Could you rewrite all of the records below with "person icon" replaced by "user icon", keeping everything else the same and leaving the pictures out?
################
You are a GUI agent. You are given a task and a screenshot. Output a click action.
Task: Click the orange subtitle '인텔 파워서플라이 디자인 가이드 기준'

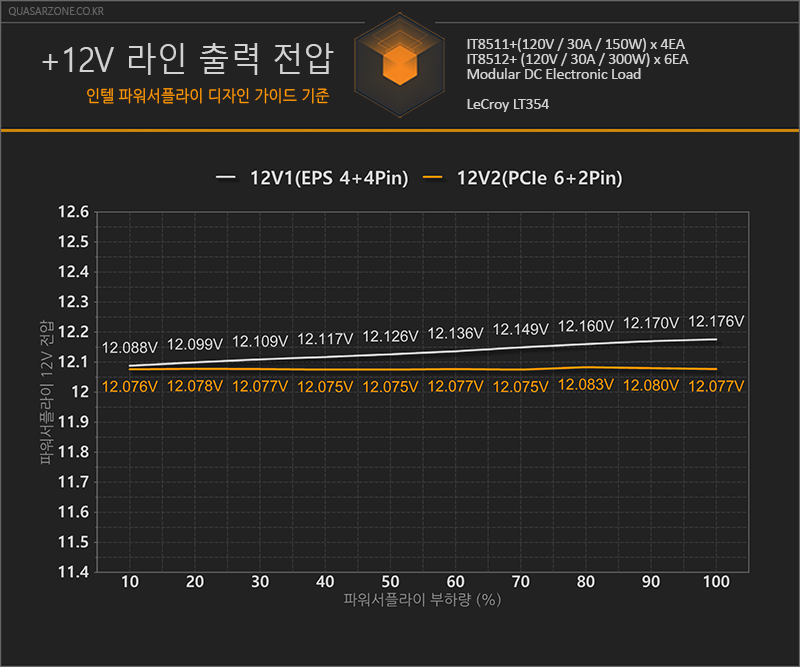click(208, 95)
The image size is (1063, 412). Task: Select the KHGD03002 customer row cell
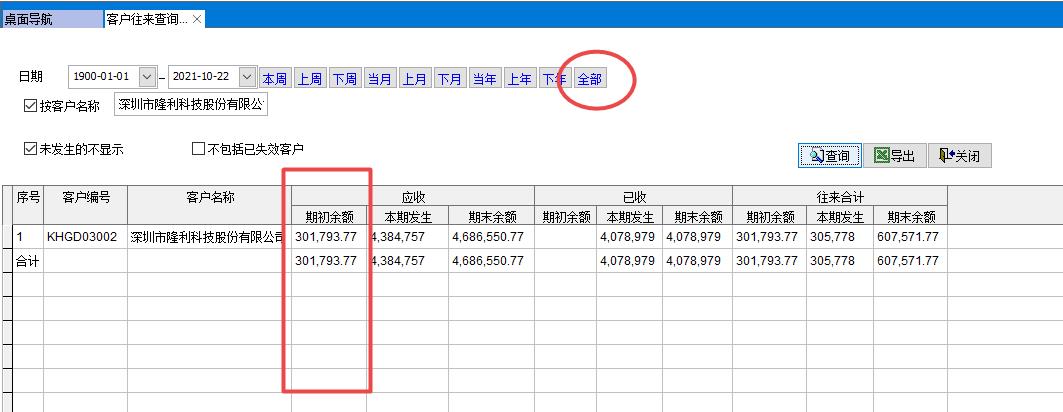[x=85, y=237]
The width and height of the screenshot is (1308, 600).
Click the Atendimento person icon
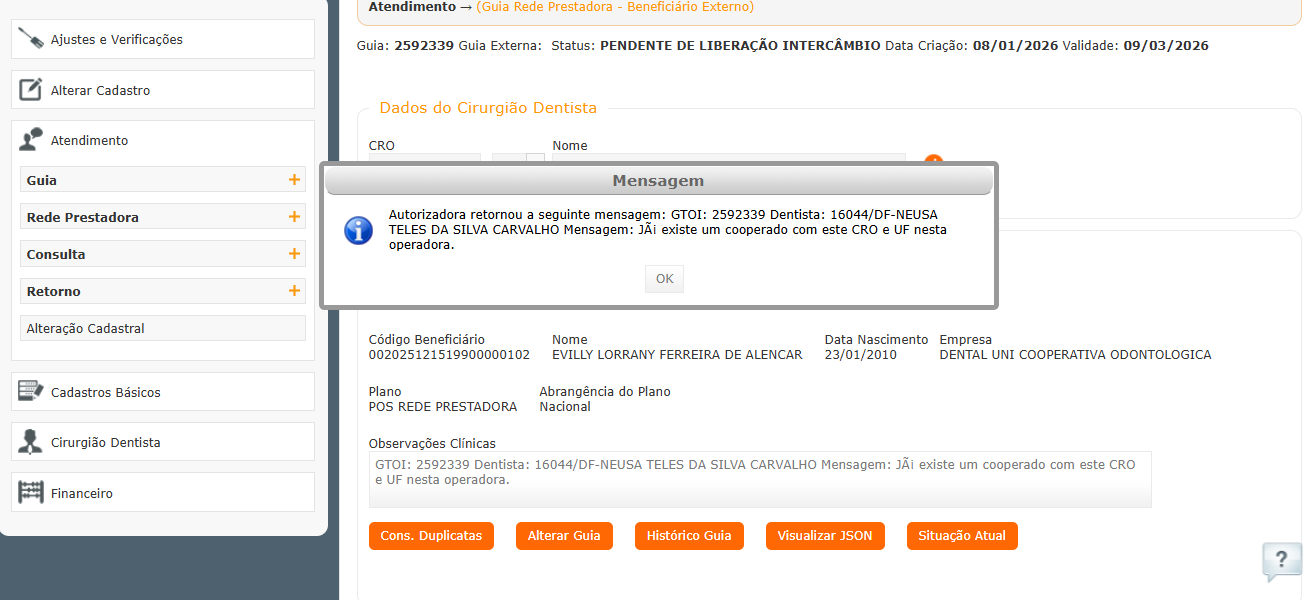(31, 140)
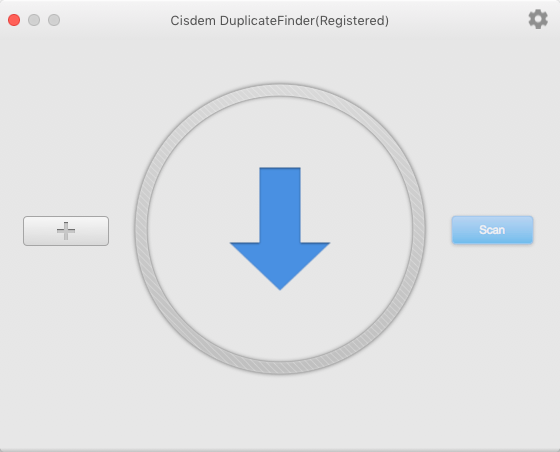The height and width of the screenshot is (452, 560).
Task: Add a folder using the plus button
Action: (66, 231)
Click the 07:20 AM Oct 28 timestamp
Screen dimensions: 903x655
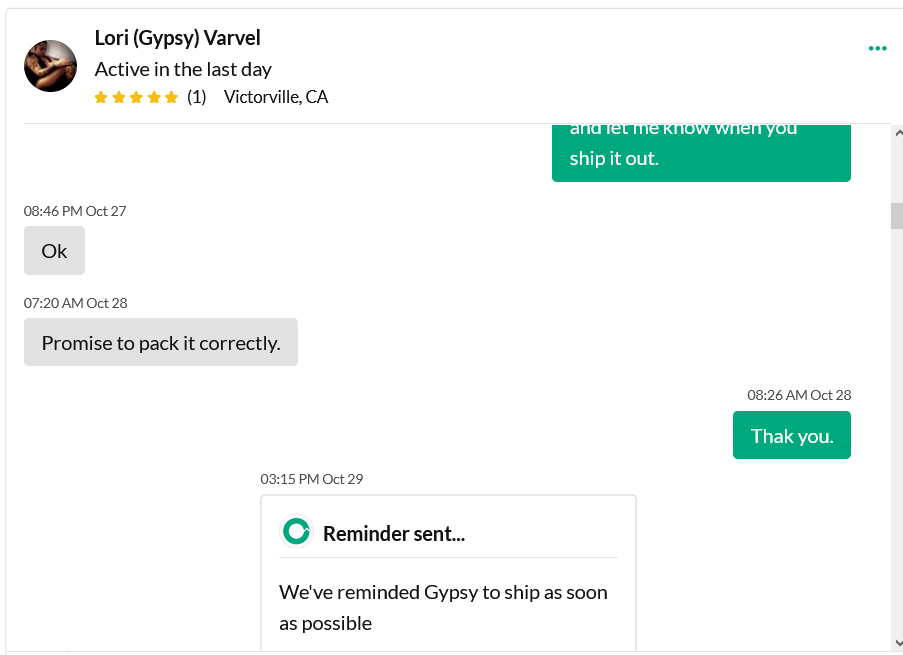click(75, 303)
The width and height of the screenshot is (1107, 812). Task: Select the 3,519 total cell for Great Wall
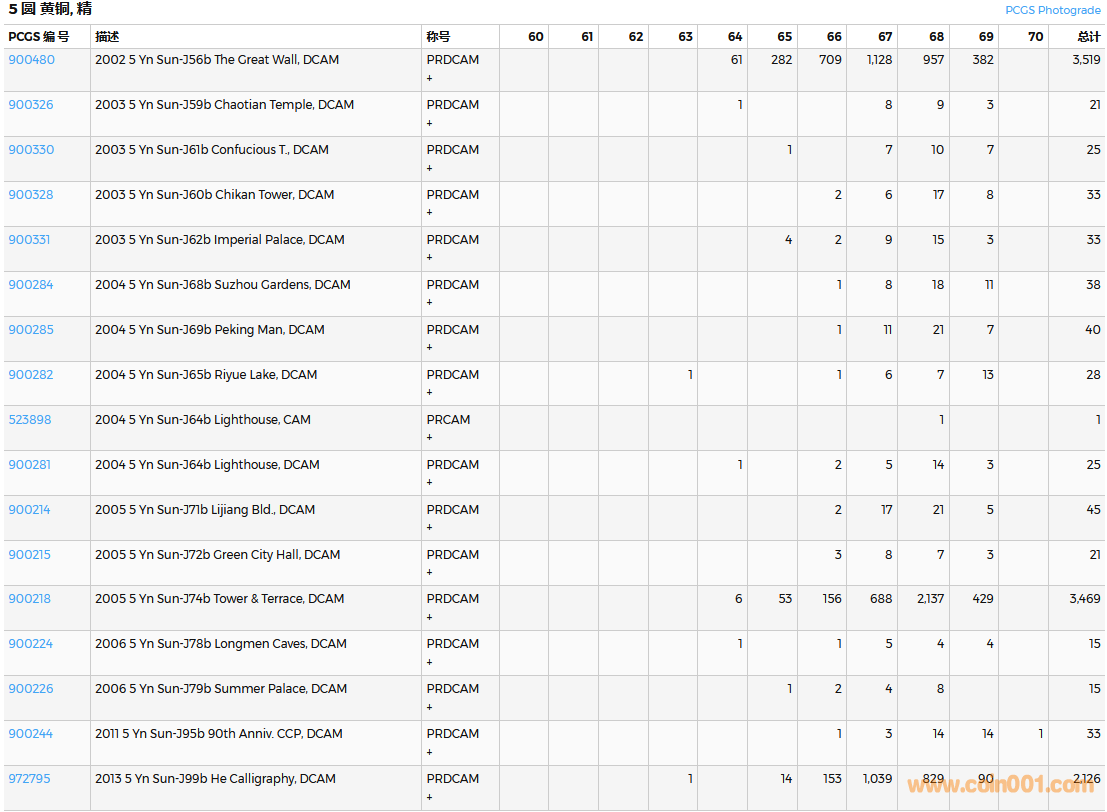(x=1085, y=60)
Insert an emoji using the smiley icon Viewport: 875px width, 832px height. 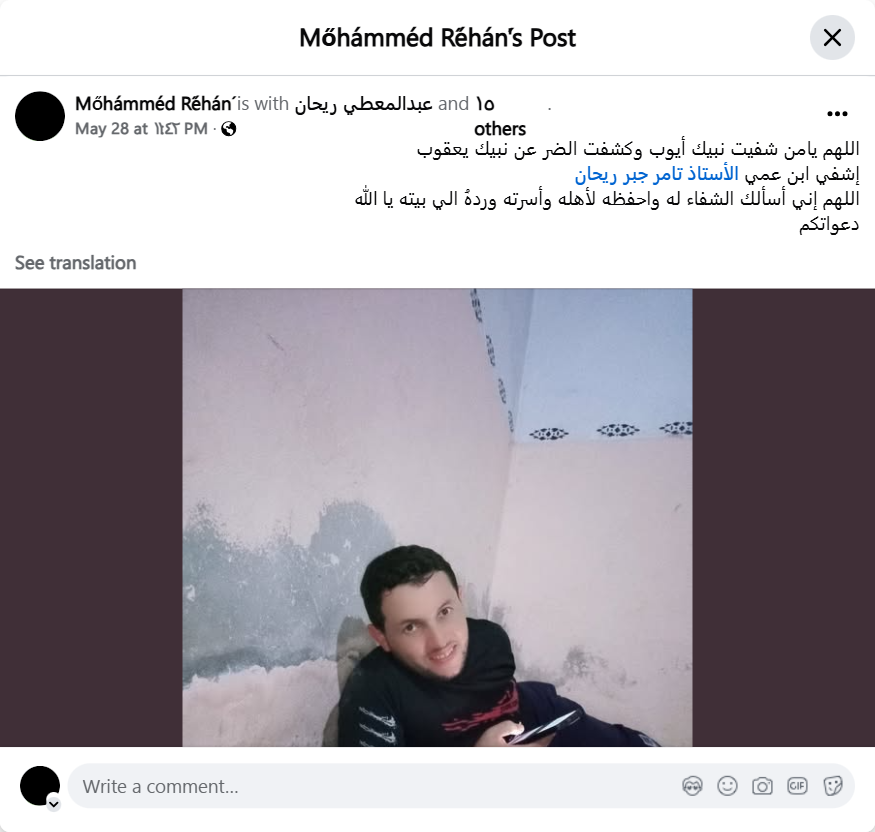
################
• _OUTPUT FOR THIS TASK_
You are a GUI agent. You are given a task and a screenshot. Output a click action.
Task: Click the orange subtitle '인텔 파워서플라이 디자인 가이드 기준'

click(208, 95)
The image size is (1063, 412). Task: Select the KHGD03002 customer row cell
[x=85, y=237]
The width and height of the screenshot is (1308, 600).
Click the Atendimento user icon
(31, 140)
The height and width of the screenshot is (452, 560).
Task: Add a folder using the plus button
Action: (66, 231)
Click the 07:20 AM Oct 28 timestamp
Screen dimensions: 903x655
click(75, 303)
The width and height of the screenshot is (1107, 812). Task: Select the 3,519 total cell for Great Wall
(x=1085, y=60)
Insert an emoji using the smiley icon Viewport: 875px width, 832px height. 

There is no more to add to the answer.